(Given information begins)
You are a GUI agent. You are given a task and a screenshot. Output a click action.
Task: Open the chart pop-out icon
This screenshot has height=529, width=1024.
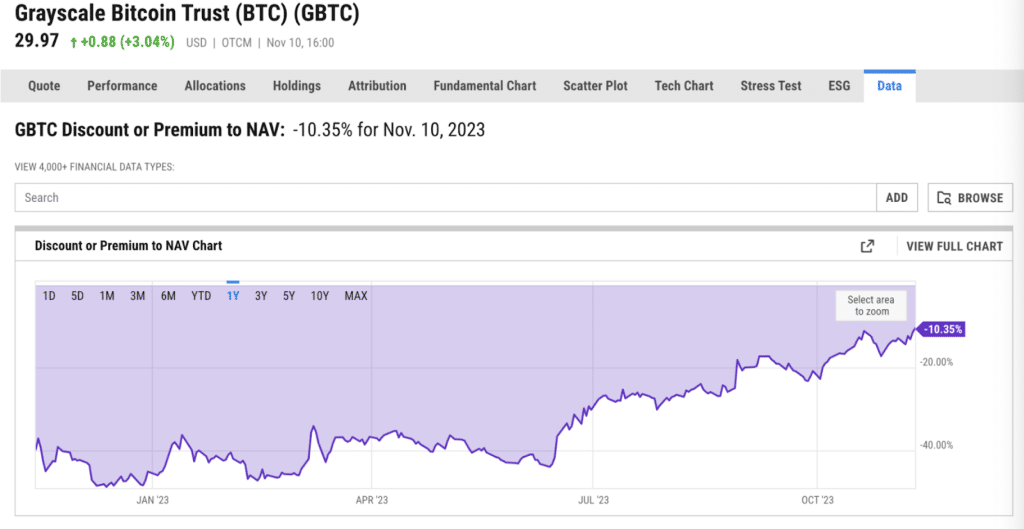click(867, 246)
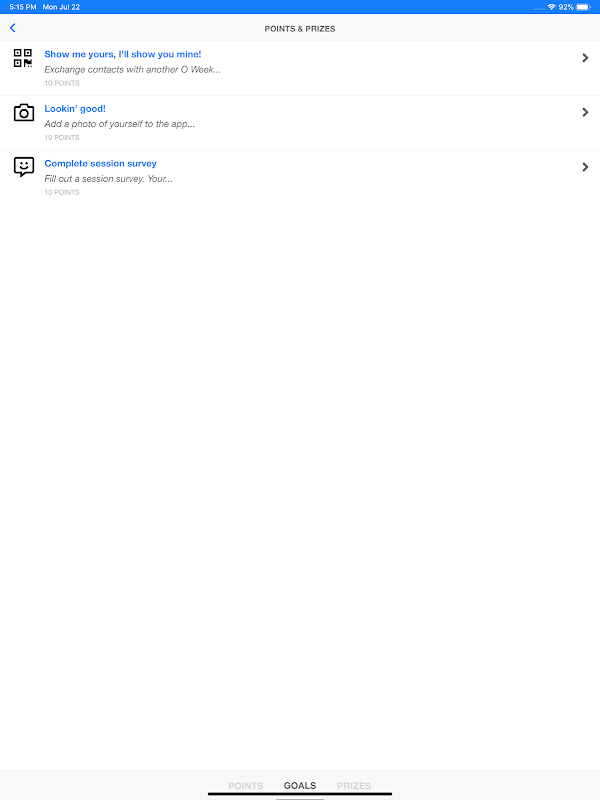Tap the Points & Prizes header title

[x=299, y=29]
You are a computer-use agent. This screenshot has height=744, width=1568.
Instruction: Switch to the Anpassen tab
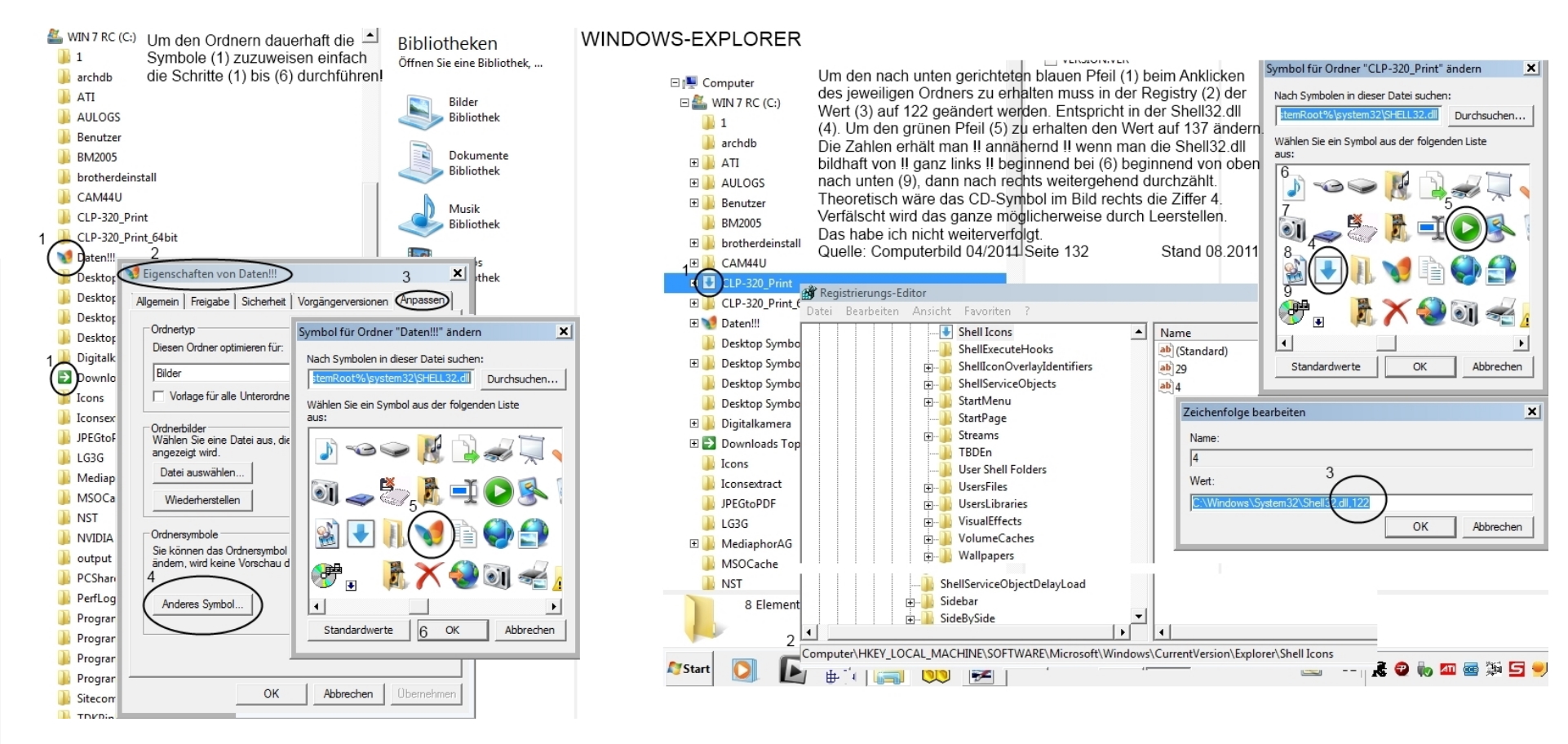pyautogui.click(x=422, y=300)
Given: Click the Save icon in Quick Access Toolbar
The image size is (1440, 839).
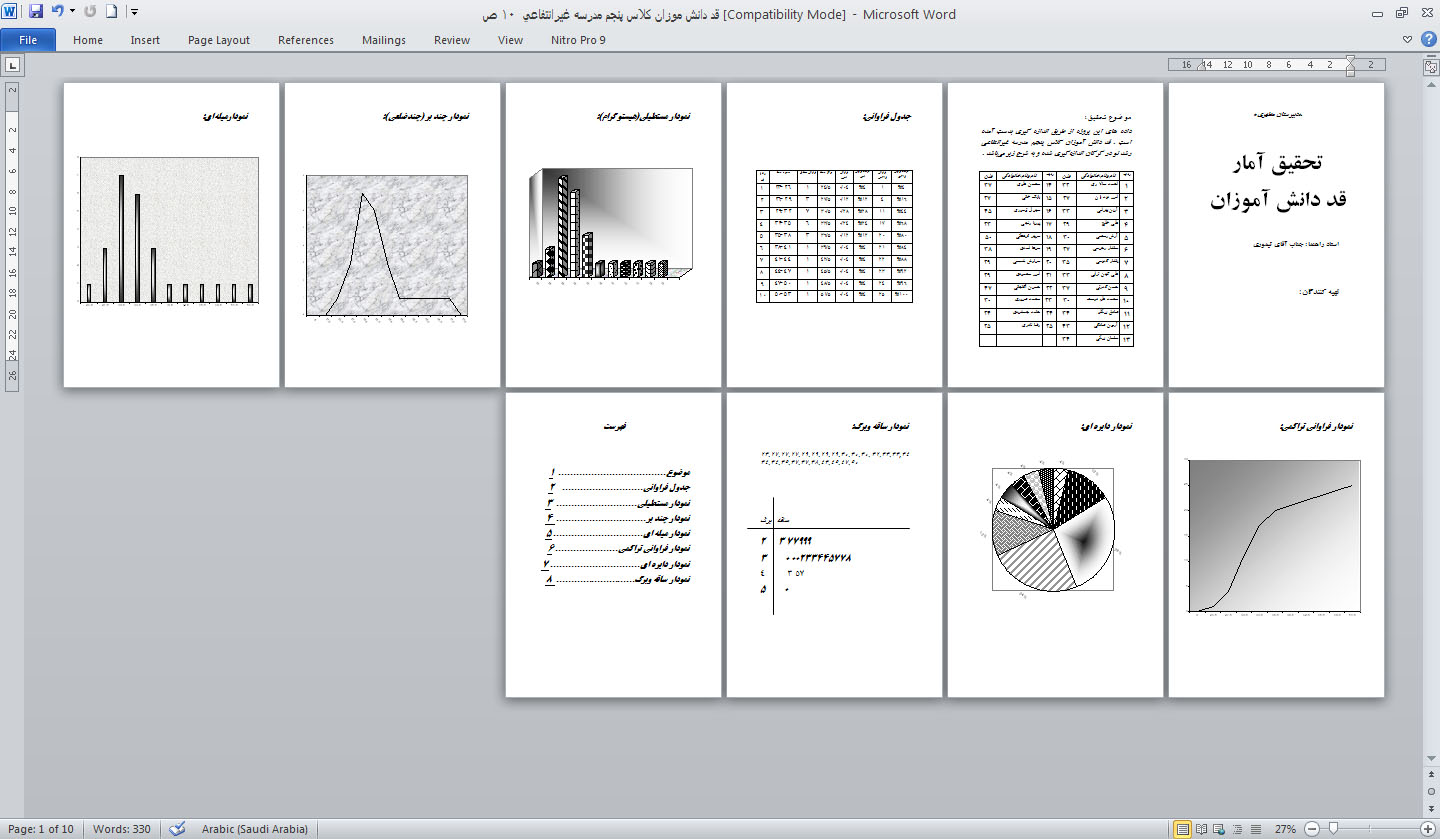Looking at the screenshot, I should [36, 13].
(Given information ends)
- [Directions] Please return, without any change, the lines from the line containing "Instruction: Switch to the Anpassen tab" through the last line of the entries, dropping the pictures.

- [Problem solution]
Instruction: Switch to the Anpassen tab
pyautogui.click(x=422, y=300)
Given: Click the Save icon in Quick Access Toolbar
The image size is (1440, 839).
Looking at the screenshot, I should [36, 13].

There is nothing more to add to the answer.